Anonymous Monk has asked for the wisdom of the Perl Monks concerning the following question:
So I've got this data:
Title Line
Author Line
Link Line
-blank-
... repeat ad nauseum
Only right now it's in an array, with the items separated by blanks:
[ 'Title', 'Author', 'Link', '', 'Title', ... ]

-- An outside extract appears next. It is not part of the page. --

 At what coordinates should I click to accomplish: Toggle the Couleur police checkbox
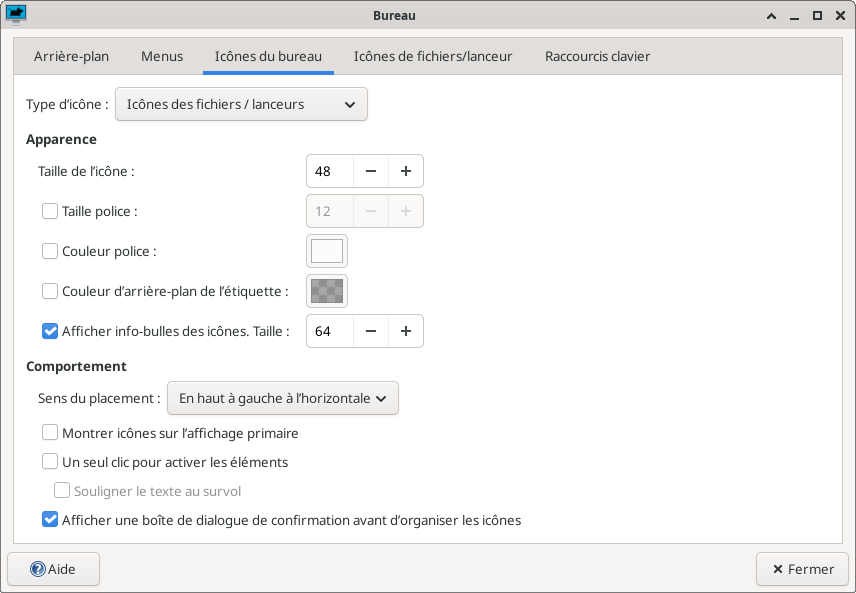50,251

I really would like it to end up as an array of hashes of the form:
[
{ Title => 'Title Data',
Author => 'Author Data',
Link => 'Link Data'
},
etc.
]
Any ideas how I go through the array, putting things
where they should go?
--Jay
Re: Sort this data (alternate method)
by extremely (Priest) on Nov 19, 2000 at 11:42 UTC
|
Or, if you just read that data into that array from disk
you can likely do it all in one pass. The trick here is
that you said that there are blank lines. You can rig
perl up so that it looks for double blanks when reading
"lines" and then split your data on the single linefeed
that divides your data up:
my @LoH;
{
local $/="\n\n"; # may be "\r\n\r\n" under windows...
while (<>) {
my ($t, $a, $l) = split /\n/;
push @LoH, { Title => $t, Author => $a, List => $l };
}
}
I should probably have added this to the other post but
I had just edited it like 5 times. =P
--
$you = new YOU;
honk() if $you->love(perl) | [reply] [d/l] |
Re: Sort this data
by extremely (Priest) on Nov 19, 2000 at 11:31 UTC
|
Well, I'd probably use perlfunc:splice to rip 4 items
at a time off the list and then push hashes onto a new list,
tested now =):
@bigarray = ... ; #your data
my @LoH;
while (my ($t, $a, $l, $j)= splice (@bigarray,0,4)) {
push @LoH, { Title => $t, Author => $a, Link => $l };
}
--
$you = new YOU;
honk() if $you->love(perl) | [reply] [d/l] |
|
I'd guard against splice() continually from the
beginning of an array. I'd much rather call it from the end
of the array. "But Jeff," you'd say, "what if the order of
the hash references matters? You couldn't do:
while (my ($a,$b,$c) = splice(@data, -3)) {
push @hashrefs, { a => $a, b => $b, c => $c };
pop @data; # null field
}
because then @hashrefs would be in reverse!" Yes,
that's absolutely right. And it might be inefficient to
reverse() the array when we're done with it, and
it's also inefficient to keep unshift()ing to the
array. So what possible efficient solution could I come up
with to combine the splice() speed with the
insertion speed?
Pre-extend the array! (Dun, dun, DUN!)
my @hashrefs;
$#hashrefs = int(@data / 4);
my $i = $#hashrefs;
while (@data and my ($a,$b,$c) = splice(@data, -3)) {
$hashrefs[$i--] = { a => $a, b => $b, c => $c };
pop @data;
}
What a sneaky trick I've done.
Update
Oops, used -4 above, when I meant -3. Thanks, jcwren.
Update
splice() will wig out when the array is empty. The
while loop has been adjusted.
japhy --
Perl and Regex Hacker | [reply] [d/l] [select] |
|
I would have to check, but I thought that splice was only
slow if you have to move the array around. But I don't
know whether pulling from the beginning of the array has
been optimized. And (like jcwren) I am too lazy to
benchmark it at the moment. In any case shift is fast
and has the benefit of avoiding tracking indices. (Note
that you had a bug in your code which jcwren caught?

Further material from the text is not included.